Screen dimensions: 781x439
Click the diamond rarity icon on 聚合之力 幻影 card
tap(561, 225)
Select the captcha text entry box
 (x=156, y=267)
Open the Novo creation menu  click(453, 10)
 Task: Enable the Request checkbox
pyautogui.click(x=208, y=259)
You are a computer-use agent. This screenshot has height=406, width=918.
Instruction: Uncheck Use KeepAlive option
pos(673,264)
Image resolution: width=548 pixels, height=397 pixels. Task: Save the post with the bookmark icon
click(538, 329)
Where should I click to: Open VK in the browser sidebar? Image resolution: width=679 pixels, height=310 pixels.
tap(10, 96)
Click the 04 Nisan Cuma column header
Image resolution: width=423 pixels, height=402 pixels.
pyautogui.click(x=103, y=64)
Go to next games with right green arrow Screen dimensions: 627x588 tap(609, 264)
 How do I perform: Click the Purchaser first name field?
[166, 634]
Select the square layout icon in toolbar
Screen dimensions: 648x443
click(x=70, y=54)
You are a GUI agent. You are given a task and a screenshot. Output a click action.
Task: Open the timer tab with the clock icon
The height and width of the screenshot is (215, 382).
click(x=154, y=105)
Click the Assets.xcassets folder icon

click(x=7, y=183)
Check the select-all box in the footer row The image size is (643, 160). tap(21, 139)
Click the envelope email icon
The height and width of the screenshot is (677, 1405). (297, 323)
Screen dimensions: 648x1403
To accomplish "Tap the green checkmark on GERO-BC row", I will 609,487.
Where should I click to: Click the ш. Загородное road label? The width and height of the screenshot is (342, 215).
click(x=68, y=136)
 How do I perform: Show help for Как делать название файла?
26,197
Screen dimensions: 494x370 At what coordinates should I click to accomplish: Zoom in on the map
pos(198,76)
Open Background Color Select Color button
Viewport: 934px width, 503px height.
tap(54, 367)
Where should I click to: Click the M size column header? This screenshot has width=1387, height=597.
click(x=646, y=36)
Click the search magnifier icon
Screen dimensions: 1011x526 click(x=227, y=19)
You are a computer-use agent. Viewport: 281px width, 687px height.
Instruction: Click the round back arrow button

= = =

What is expected: Retype exactly the lines from the one containing "Select the square layout icon in toolbar" through the end of the data. Add nothing.

Response to this exercise:
Select the square layout icon in toolbar
Screen dimensions: 648x443
click(x=70, y=54)
You are a GUI agent. You are given a task and a screenshot. Output a click action.
Task: Open the timer tab with the clock icon
The height and width of the screenshot is (215, 382).
click(x=154, y=105)
Click the Assets.xcassets folder icon

click(x=7, y=183)
Check the select-all box in the footer row The image size is (643, 160). tap(21, 139)
Click the envelope email icon
The height and width of the screenshot is (677, 1405). (297, 323)
Screen dimensions: 648x1403
To accomplish "Tap the green checkmark on GERO-BC row", I will 609,487.
Where should I click to: Click the ш. Загородное road label? The width and height of the screenshot is (342, 215).
click(x=68, y=136)
 How do I perform: Show help for Как делать название файла?
26,197
Screen dimensions: 494x370 At what coordinates should I click to accomplish: Zoom in on the map
pos(198,76)
Open Background Color Select Color button
Viewport: 934px width, 503px height.
tap(54, 367)
Where should I click to: Click the M size column header? This screenshot has width=1387, height=597.
click(x=646, y=36)
Click the search magnifier icon
Screen dimensions: 1011x526 click(x=227, y=19)
You are a computer-use agent. Viewport: 281px width, 687px height.
Instruction: Click the round back arrow button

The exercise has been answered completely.